Academy & Industry Research Collaboration Center (AIRCC)

Volume 12, Number 22, December 2022

Reduce++: Unsupervised Content-Based Approach for Duplicate Result Detection in Search Engines

  Authors

Zahraa Chreim1, Hussein Hazimeh1, 2, Hassan Harb1, Fouad Hannoun2, Karl Daher2, Elena Mugellini2 and Omar Abou Khaled2, 1Lebanese University, Lebanon, 2University of Applied Sciences of Western Switzerland, Switzerland

  Abstract

Search engines are among the most popular web services on the World Wide Web. They facilitate the process of finding information using a query-result mechanism. However, results returned by search engines contain many duplications. In this paper, we introduce a new content-type-based similarity computation method to address this problem. Our approach divides the webpage into different types of content, such as title, subtitles, body, etc. Then, we find for each type a suitable similarity measure. Next, we add the different calculated similarity scores to get the final similarity score between the two documents, using a weighted formula.
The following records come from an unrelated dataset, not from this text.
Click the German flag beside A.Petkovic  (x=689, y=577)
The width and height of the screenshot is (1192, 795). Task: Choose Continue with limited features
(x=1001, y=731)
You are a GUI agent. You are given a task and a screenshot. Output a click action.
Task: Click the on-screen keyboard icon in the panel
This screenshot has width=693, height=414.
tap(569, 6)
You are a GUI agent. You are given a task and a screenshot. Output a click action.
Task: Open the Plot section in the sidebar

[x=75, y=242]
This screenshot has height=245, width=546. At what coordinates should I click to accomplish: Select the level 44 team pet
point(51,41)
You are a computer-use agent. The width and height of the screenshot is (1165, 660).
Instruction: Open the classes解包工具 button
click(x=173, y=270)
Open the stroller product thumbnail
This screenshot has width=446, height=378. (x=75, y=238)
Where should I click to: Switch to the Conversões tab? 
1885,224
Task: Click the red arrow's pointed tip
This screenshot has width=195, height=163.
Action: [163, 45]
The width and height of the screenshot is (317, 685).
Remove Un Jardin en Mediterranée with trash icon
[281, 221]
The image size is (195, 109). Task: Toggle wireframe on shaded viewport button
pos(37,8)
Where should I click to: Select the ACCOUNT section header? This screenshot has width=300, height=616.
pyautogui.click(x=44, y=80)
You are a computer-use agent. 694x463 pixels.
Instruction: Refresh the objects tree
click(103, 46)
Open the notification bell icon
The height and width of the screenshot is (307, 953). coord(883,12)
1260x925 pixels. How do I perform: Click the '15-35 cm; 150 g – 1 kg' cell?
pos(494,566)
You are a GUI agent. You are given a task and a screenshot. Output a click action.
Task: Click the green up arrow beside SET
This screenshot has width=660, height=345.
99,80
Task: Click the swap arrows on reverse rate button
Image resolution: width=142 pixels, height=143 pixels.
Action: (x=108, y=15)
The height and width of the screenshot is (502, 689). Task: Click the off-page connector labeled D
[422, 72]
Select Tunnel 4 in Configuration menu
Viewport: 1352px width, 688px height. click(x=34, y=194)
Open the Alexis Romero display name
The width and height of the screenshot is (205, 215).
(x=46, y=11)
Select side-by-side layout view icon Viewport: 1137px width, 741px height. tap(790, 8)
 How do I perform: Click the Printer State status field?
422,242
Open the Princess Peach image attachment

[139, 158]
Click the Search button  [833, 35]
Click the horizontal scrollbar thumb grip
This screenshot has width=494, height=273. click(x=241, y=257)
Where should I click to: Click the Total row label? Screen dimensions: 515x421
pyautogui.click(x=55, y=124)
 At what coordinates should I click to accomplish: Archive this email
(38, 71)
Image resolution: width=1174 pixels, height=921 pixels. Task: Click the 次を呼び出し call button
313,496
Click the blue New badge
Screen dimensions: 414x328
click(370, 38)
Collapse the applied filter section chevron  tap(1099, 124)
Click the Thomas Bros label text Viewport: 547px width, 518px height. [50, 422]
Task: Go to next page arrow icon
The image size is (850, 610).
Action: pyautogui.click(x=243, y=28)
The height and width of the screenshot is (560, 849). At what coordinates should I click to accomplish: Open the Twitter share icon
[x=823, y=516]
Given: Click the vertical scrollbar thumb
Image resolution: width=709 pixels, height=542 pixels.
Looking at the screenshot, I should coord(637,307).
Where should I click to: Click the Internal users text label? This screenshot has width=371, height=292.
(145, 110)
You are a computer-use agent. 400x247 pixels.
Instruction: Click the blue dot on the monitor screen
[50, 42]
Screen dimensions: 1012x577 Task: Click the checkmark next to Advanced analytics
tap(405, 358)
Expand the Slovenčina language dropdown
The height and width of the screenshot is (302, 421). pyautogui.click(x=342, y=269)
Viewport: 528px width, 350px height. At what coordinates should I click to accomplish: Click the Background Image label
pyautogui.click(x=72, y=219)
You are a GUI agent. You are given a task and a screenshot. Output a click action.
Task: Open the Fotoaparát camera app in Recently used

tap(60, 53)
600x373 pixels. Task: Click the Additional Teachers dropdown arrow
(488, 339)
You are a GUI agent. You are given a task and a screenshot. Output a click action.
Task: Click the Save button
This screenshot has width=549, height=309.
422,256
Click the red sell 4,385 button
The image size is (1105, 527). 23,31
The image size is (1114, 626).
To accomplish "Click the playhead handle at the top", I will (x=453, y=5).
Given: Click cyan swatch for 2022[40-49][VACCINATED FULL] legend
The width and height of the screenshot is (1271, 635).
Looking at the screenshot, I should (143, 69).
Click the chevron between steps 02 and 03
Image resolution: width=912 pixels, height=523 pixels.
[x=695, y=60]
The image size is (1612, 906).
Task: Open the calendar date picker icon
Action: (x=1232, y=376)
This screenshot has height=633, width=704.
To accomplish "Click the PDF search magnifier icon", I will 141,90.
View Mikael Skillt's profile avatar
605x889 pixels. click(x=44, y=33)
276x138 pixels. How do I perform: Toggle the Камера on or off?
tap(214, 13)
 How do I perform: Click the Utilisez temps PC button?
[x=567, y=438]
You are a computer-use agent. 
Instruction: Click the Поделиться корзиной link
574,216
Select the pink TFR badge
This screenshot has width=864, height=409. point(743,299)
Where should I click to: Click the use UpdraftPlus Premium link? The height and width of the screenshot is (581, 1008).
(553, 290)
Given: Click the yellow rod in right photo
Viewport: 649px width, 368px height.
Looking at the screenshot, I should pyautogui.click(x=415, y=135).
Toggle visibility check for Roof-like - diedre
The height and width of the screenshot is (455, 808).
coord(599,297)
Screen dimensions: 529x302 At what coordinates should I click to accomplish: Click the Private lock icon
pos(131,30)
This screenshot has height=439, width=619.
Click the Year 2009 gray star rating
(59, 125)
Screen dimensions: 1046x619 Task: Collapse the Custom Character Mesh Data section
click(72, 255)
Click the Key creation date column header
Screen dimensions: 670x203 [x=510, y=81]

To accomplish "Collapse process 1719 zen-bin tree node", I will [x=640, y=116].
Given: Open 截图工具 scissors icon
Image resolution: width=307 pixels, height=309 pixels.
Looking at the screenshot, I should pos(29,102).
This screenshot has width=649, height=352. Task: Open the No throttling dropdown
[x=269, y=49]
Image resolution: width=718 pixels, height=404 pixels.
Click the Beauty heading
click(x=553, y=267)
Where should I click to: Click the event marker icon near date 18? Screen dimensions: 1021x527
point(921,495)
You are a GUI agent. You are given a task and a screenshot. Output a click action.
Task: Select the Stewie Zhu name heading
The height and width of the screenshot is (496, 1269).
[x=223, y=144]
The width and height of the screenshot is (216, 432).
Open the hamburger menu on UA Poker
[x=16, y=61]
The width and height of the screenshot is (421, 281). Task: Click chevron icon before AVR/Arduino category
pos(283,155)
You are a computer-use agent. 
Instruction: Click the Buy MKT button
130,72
Finally, we suggest a new graph-based algorithm to cluster search results according to their similarity. We empirically evaluated our results with the Agglomerative Clustering, and we achieved about 61% reduction in web pages, 0.2757 Silhouette coefficient, 0.1269 Davies Bouldin Score, and 85 Calinski Harabasz Score.

  Keywords

Information Retrieval, Websites Similarity, Graph Representation, Similarity Measures, Graph Kernel, Deduplication, Search Engines.